Instructions to follow.
Pictures aside, reproduce exactly and only the lines below, starting at the one containing "The image size is (1024, 768)." and ending at the last line.

(Saved data entries)
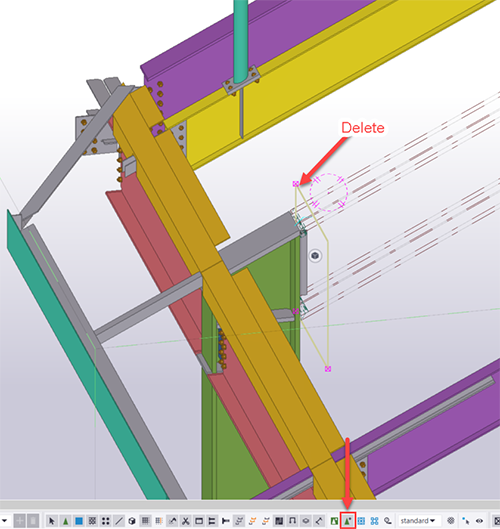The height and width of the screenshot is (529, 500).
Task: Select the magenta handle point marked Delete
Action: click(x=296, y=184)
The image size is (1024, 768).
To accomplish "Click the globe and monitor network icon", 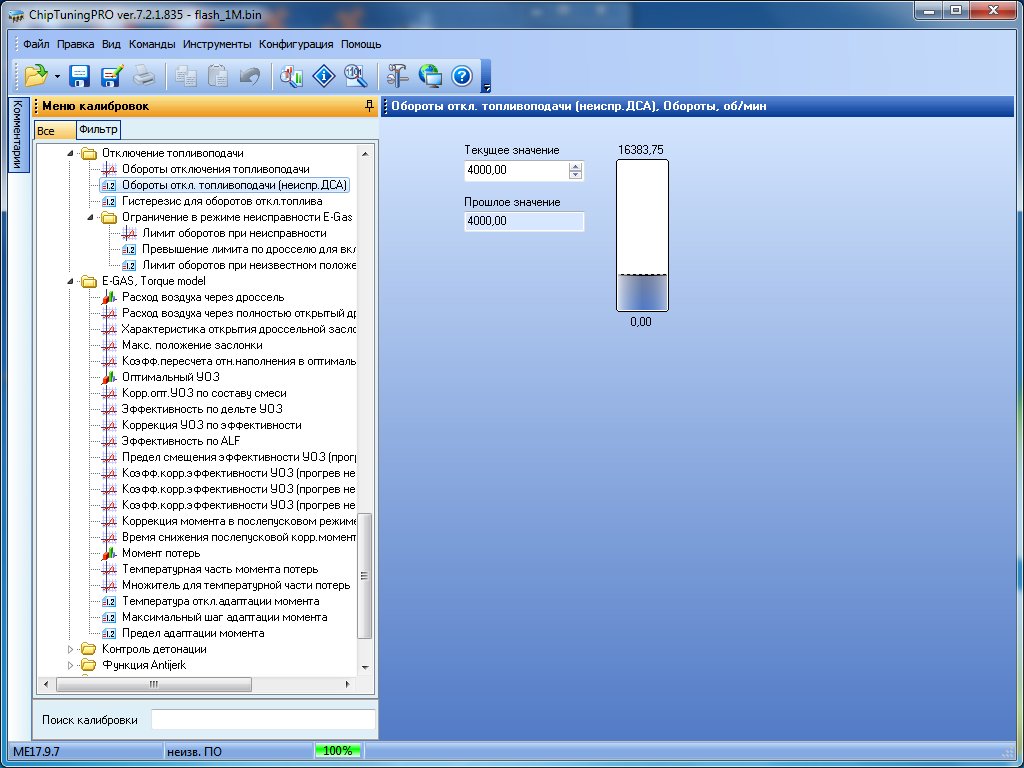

Expected output.
The image size is (1024, 768).
To accomplish "Click the globe and monitor network icon", 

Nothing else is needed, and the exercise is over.